*EXERCISE PROMPT*. Copy out the rows from the line holding "will pyautogui.click(x=1518, y=789)." through the end of the rows, inclusive, swapping "heart" for "star" and changing nothing else.

(Rows on finding words and elements)

----------

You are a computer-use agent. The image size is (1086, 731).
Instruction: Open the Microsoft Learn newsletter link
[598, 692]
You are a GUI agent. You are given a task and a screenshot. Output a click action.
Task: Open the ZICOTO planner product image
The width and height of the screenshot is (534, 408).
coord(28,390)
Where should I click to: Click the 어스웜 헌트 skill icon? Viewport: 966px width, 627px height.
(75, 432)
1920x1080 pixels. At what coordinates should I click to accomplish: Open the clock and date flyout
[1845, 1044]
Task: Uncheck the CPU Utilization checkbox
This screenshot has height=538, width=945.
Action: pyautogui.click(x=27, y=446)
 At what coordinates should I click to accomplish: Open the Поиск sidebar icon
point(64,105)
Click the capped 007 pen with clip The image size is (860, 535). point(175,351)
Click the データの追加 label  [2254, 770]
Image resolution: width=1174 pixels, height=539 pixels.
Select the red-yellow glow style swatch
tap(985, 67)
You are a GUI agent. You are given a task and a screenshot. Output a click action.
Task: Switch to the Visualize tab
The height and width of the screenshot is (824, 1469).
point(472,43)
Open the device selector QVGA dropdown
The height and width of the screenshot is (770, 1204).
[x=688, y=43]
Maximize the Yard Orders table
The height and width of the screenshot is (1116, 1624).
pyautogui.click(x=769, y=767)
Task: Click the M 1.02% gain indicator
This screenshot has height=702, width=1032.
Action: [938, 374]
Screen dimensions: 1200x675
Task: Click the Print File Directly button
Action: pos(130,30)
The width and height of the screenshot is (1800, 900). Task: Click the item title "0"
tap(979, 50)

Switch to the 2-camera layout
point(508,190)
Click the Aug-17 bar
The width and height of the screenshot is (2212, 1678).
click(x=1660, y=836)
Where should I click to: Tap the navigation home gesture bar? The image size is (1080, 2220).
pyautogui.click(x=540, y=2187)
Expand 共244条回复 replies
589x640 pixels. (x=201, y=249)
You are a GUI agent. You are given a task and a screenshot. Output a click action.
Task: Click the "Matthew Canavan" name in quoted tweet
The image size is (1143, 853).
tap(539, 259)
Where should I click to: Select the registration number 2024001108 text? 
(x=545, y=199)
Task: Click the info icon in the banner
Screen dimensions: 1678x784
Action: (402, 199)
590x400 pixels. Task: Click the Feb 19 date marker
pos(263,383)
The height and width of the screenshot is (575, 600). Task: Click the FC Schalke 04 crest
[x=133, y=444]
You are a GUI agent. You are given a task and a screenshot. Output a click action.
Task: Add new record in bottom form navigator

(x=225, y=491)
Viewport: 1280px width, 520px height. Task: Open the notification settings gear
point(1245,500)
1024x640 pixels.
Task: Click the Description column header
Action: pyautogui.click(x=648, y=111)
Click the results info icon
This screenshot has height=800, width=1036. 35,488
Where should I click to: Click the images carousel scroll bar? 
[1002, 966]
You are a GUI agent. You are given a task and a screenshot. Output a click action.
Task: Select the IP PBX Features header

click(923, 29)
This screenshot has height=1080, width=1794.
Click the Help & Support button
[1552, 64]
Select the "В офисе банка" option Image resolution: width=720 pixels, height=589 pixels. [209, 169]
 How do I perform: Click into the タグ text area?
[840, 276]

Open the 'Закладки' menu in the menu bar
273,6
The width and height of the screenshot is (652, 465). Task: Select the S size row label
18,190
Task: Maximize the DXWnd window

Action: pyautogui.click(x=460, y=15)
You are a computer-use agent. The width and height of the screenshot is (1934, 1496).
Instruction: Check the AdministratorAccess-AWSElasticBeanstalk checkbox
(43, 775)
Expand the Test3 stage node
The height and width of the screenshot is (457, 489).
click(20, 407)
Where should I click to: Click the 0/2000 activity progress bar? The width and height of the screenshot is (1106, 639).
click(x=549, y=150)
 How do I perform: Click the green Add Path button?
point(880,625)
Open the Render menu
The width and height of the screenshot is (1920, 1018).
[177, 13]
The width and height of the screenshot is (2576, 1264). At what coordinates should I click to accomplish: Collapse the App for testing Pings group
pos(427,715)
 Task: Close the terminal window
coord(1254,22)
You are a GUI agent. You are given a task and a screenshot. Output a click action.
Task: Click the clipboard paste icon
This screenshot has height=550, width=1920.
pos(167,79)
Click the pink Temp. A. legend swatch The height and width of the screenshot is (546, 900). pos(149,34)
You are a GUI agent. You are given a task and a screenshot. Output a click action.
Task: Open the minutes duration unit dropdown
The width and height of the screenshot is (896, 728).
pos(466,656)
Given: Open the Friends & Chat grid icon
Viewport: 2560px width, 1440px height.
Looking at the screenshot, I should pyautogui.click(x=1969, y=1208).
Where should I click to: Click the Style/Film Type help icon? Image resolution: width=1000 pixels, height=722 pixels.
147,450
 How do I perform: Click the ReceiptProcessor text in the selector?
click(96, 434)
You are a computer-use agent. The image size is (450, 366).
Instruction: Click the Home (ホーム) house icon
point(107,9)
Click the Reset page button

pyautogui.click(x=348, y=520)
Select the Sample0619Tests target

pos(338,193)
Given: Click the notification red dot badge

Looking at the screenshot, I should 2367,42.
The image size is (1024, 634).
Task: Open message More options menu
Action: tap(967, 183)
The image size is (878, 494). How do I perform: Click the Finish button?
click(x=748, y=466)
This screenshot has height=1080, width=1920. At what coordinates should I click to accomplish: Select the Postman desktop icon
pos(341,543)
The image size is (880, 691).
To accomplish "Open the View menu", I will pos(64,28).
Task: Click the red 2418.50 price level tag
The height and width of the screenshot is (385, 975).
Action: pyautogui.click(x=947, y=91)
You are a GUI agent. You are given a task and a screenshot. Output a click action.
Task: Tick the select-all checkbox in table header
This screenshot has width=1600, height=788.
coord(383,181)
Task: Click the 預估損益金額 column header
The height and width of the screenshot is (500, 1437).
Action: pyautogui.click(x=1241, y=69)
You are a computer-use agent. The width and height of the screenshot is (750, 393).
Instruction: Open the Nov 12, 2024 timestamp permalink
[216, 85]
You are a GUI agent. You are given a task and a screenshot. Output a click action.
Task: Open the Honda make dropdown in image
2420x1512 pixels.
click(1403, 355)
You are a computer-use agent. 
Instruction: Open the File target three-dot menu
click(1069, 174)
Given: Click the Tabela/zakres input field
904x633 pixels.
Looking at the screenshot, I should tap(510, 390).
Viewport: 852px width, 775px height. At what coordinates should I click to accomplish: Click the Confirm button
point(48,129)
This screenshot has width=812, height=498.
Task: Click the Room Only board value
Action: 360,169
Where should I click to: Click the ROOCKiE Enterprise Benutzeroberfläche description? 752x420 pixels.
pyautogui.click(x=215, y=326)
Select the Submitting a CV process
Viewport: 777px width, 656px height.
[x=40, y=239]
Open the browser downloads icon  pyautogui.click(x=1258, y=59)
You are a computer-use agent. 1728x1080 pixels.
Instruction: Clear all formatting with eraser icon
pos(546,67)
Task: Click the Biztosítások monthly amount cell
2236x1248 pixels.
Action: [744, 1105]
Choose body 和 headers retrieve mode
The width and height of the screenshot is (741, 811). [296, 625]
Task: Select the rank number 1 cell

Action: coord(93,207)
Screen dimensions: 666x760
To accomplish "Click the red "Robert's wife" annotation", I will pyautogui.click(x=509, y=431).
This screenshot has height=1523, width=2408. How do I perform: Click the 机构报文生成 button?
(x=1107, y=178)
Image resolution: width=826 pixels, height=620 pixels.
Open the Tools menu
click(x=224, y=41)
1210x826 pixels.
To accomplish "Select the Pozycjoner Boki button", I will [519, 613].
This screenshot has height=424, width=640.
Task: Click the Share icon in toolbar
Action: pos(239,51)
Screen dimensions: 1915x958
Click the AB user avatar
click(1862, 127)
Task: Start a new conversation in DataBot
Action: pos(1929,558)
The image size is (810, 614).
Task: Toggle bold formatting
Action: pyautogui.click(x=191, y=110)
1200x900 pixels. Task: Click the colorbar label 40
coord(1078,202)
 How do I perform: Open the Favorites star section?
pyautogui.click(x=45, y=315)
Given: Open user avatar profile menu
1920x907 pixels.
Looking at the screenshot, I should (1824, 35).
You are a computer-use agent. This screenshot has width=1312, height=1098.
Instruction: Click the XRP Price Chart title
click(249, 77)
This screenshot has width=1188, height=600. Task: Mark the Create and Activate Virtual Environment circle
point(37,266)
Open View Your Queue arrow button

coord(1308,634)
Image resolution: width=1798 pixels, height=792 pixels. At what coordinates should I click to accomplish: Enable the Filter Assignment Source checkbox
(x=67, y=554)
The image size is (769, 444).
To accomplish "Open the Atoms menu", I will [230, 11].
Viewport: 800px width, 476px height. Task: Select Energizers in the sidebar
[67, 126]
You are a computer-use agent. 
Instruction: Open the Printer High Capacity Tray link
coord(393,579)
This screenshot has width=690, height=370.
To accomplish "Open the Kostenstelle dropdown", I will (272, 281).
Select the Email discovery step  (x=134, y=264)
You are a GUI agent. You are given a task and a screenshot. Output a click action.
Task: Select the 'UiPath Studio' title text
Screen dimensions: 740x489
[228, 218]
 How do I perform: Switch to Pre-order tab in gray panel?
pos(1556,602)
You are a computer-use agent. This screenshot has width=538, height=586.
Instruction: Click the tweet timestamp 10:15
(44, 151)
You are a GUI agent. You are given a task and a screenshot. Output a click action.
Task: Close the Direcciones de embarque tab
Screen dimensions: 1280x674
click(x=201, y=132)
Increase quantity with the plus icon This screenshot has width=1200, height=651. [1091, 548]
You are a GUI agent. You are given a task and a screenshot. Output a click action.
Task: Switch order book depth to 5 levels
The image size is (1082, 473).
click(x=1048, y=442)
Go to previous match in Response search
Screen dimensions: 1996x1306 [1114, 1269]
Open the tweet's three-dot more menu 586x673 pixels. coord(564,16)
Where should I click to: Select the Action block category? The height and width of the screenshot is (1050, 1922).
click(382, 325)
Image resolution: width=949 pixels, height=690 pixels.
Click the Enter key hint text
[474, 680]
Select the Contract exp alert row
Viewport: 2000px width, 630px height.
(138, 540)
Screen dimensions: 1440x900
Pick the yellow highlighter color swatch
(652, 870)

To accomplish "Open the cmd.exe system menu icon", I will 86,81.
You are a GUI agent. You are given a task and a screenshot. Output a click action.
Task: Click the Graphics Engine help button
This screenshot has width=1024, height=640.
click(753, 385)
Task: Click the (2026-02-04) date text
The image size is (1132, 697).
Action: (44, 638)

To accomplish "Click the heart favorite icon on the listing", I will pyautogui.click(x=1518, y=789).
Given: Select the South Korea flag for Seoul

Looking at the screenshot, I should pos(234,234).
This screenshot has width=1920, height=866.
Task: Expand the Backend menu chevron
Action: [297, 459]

----------

*ANSWER*.
To accomplish "Click the star favorite icon on the listing", I will pyautogui.click(x=1518, y=789).
Given: Select the South Korea flag for Seoul

Looking at the screenshot, I should pos(234,234).
This screenshot has width=1920, height=866.
Task: Expand the Backend menu chevron
Action: [297, 459]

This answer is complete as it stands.